● Exercise
Whenever a line in the records below contains "Open", pick it out.

● The data
────

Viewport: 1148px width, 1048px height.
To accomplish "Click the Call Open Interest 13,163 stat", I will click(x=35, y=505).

────

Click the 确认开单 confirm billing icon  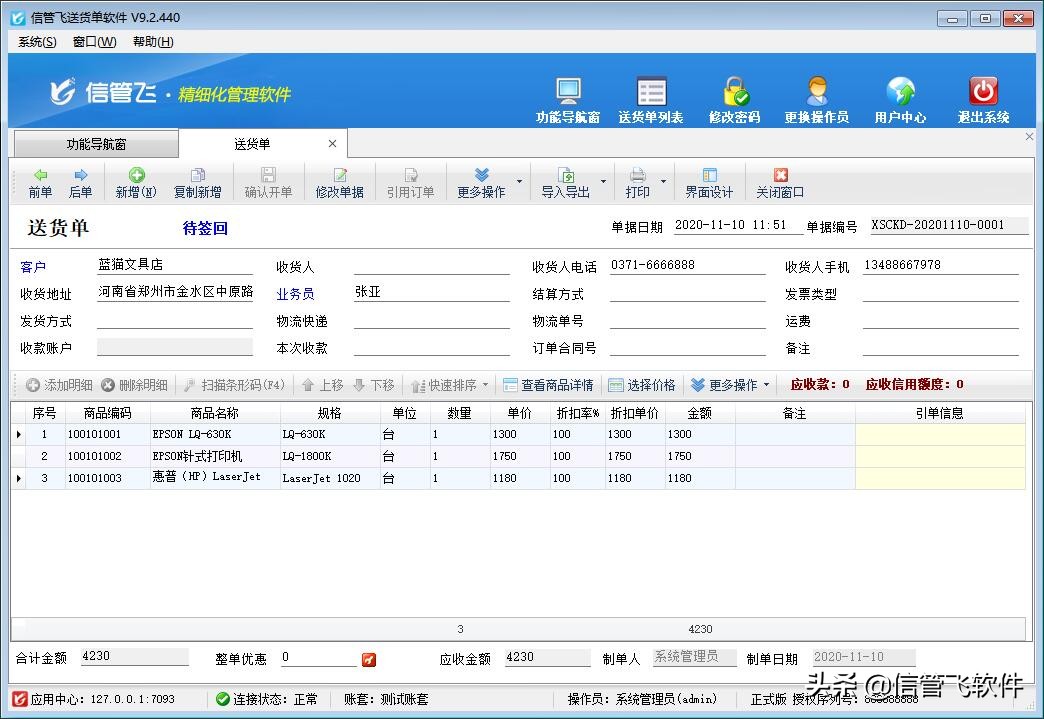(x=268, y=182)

────

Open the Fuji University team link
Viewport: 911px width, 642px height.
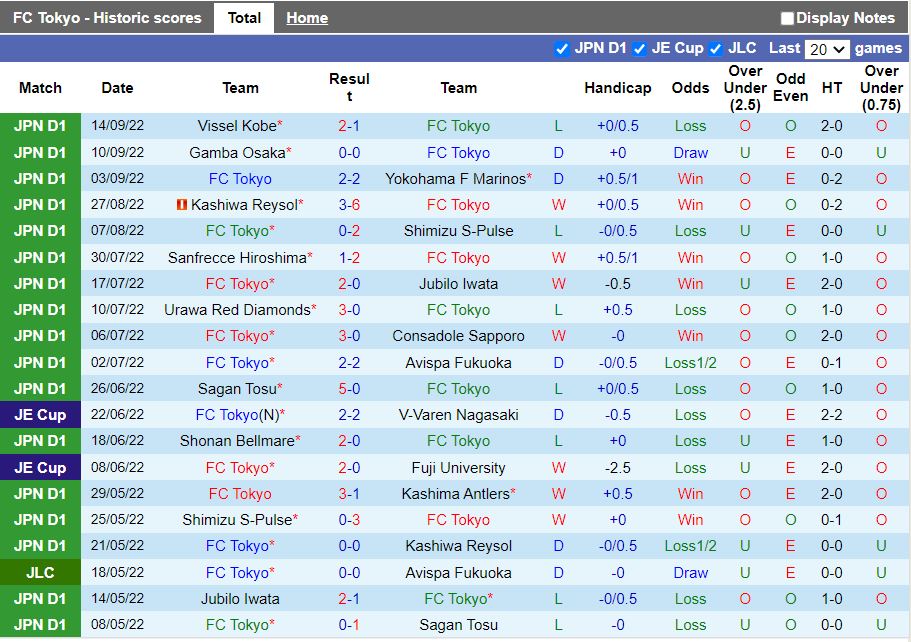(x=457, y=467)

────

● Exercise result
To accomplish "Click the Call Open Interest 13,163 stat", I will click(x=35, y=505).
Open the Fuji University team link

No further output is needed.